▸ **Stated exercise**: Convert all the rows below into a single JSON list of strings, with one string for each line and blank lines omitted.

▸ **Supplied entries**:

------------------------------------------------------------

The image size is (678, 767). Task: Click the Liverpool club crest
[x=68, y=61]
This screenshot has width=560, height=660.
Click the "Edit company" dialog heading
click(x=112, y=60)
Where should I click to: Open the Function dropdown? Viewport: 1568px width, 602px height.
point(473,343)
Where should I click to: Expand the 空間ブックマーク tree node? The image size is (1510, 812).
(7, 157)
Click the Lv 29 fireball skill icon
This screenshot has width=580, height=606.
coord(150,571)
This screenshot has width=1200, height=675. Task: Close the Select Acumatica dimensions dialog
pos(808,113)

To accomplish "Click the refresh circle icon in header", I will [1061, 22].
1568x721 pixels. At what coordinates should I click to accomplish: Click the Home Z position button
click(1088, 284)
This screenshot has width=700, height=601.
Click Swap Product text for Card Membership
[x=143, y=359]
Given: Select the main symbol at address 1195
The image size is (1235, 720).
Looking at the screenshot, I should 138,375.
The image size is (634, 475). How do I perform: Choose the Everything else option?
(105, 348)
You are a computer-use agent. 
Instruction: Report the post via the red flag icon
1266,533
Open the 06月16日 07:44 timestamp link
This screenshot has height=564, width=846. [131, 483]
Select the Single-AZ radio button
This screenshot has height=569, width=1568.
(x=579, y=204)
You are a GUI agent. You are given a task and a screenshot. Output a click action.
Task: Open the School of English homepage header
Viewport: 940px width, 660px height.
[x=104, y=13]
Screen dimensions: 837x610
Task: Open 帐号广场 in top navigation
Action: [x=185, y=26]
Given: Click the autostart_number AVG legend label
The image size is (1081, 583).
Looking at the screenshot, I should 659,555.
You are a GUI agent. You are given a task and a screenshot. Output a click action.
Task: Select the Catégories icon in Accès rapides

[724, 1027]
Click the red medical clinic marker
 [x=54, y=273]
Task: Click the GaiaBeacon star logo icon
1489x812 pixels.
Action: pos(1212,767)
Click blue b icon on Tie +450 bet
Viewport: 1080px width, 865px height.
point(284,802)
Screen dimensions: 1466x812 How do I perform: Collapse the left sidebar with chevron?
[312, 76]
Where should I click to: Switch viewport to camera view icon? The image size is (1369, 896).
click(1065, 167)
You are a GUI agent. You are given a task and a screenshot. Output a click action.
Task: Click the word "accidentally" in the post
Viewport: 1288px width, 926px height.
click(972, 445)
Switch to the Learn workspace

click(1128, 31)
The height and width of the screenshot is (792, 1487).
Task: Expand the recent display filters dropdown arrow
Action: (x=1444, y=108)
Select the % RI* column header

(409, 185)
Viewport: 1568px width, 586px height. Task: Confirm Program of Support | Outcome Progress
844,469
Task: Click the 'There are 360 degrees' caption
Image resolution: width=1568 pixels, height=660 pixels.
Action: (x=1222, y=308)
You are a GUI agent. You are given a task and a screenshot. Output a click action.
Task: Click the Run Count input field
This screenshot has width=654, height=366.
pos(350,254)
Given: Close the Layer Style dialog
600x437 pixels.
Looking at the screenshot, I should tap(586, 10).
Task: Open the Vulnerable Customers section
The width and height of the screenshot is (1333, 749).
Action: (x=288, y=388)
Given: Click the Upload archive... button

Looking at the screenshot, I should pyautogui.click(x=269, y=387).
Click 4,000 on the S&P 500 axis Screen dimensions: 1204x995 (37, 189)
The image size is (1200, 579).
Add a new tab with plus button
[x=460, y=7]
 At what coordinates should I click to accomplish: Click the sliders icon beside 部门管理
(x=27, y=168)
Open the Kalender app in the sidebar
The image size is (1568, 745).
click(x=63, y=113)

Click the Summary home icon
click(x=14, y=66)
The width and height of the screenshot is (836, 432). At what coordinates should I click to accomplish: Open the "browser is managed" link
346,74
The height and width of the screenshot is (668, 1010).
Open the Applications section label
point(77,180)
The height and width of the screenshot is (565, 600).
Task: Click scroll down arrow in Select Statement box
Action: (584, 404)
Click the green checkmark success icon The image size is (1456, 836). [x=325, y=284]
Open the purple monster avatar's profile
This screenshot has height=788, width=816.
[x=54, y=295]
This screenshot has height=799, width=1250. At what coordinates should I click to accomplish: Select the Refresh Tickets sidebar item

------------------------------------------------------------

▸ **Response**:
[
  "The image size is (678, 767). Task: Click the Liverpool club crest",
  "[x=68, y=61]",
  "This screenshot has width=560, height=660.",
  "Click the \"Edit company\" dialog heading",
  "click(x=112, y=60)",
  "Where should I click to: Open the Function dropdown? Viewport: 1568px width, 602px height.",
  "point(473,343)",
  "Where should I click to: Expand the 空間ブックマーク tree node? The image size is (1510, 812).",
  "(7, 157)",
  "Click the Lv 29 fireball skill icon",
  "This screenshot has width=580, height=606.",
  "coord(150,571)",
  "This screenshot has width=1200, height=675. Task: Close the Select Acumatica dimensions dialog",
  "pos(808,113)",
  "To accomplish \"Click the refresh circle icon in header\", I will [1061, 22].",
  "1568x721 pixels. At what coordinates should I click to accomplish: Click the Home Z position button",
  "click(1088, 284)",
  "This screenshot has width=700, height=601.",
  "Click Swap Product text for Card Membership",
  "[x=143, y=359]",
  "Given: Select the main symbol at address 1195",
  "The image size is (1235, 720).",
  "Looking at the screenshot, I should 138,375.",
  "The image size is (634, 475). How do I perform: Choose the Everything else option?",
  "(105, 348)",
  "You are a computer-use agent. ",
  "Instruction: Report the post via the red flag icon",
  "1266,533",
  "Open the 06月16日 07:44 timestamp link",
  "This screenshot has height=564, width=846. [131, 483]",
  "Select the Single-AZ radio button",
  "This screenshot has height=569, width=1568.",
  "(x=579, y=204)",
  "You are a GUI agent. You are given a task and a screenshot. Output a click action.",
  "Task: Open the School of English homepage header",
  "Viewport: 940px width, 660px height.",
  "[x=104, y=13]",
  "Screen dimensions: 837x610",
  "Task: Open 帐号广场 in top navigation",
  "Action: [x=185, y=26]",
  "Given: Click the autostart_number AVG legend label",
  "The image size is (1081, 583).",
  "Looking at the screenshot, I should 659,555.",
  "You are a GUI agent. You are given a task and a screenshot. Output a click action.",
  "Task: Select the Catégories icon in Accès rapides",
  "[724, 1027]",
  "Click the red medical clinic marker",
  " [x=54, y=273]",
  "Task: Click the GaiaBeacon star logo icon",
  "1489x812 pixels.",
  "Action: pos(1212,767)",
  "Click blue b icon on Tie +450 bet",
  "Viewport: 1080px width, 865px height.",
  "point(284,802)",
  "Screen dimensions: 1466x812 How do I perform: Collapse the left sidebar with chevron?",
  "[312, 76]",
  "Where should I click to: Switch viewport to camera view icon? The image size is (1369, 896).",
  "click(1065, 167)",
  "You are a GUI agent. You are given a task and a screenshot. Output a click action.",
  "Task: Click the word \"accidentally\" in the post",
  "Viewport: 1288px width, 926px height.",
  "click(972, 445)",
  "Switch to the Learn workspace",
  "click(1128, 31)",
  "The height and width of the screenshot is (792, 1487).",
  "Task: Expand the recent display filters dropdown arrow",
  "Action: (x=1444, y=108)",
  "Select the % RI* column header",
  "(409, 185)",
  "Viewport: 1568px width, 586px height. Task: Confirm Program of Support | Outcome Progress",
  "844,469",
  "Task: Click the 'There are 360 degrees' caption",
  "Image resolution: width=1568 pixels, height=660 pixels.",
  "Action: (x=1222, y=308)",
  "You are a GUI agent. You are given a task and a screenshot. Output a click action.",
  "Task: Click the Run Count input field",
  "This screenshot has width=654, height=366.",
  "pos(350,254)",
  "Given: Close the Layer Style dialog",
  "600x437 pixels.",
  "Looking at the screenshot, I should tap(586, 10).",
  "Task: Open the Vulnerable Customers section",
  "The width and height of the screenshot is (1333, 749).",
  "Action: (x=288, y=388)",
  "Given: Click the Upload archive... button",
  "Looking at the screenshot, I should pyautogui.click(x=269, y=387).",
  "Click 4,000 on the S&P 500 axis Screen dimensions: 1204x995 (37, 189)",
  "The image size is (1200, 579).",
  "Add a new tab with plus button",
  "[x=460, y=7]",
  " At what coordinates should I click to accomplish: Click the sliders icon beside 部门管理",
  "(x=27, y=168)",
  "Open the Kalender app in the sidebar",
  "The image size is (1568, 745).",
  "click(x=63, y=113)",
  "Click the Summary home icon",
  "click(x=14, y=66)",
  "The width and height of the screenshot is (836, 432). At what coordinates should I click to accomplish: Open the \"browser is managed\" link",
  "346,74",
  "The height and width of the screenshot is (668, 1010).",
  "Open the Applications section label",
  "point(77,180)",
  "The height and width of the screenshot is (565, 600).",
  "Task: Click scroll down arrow in Select Statement box",
  "Action: (584, 404)",
  "Click the green checkmark success icon The image size is (1456, 836). [x=325, y=284]",
  "Open the purple monster avatar's profile",
  "This screenshot has height=788, width=816.",
  "[x=54, y=295]",
  "This screenshot has height=799, width=1250. At what coordinates should I click to accomplish: Select the Refresh Tickets sidebar item"
]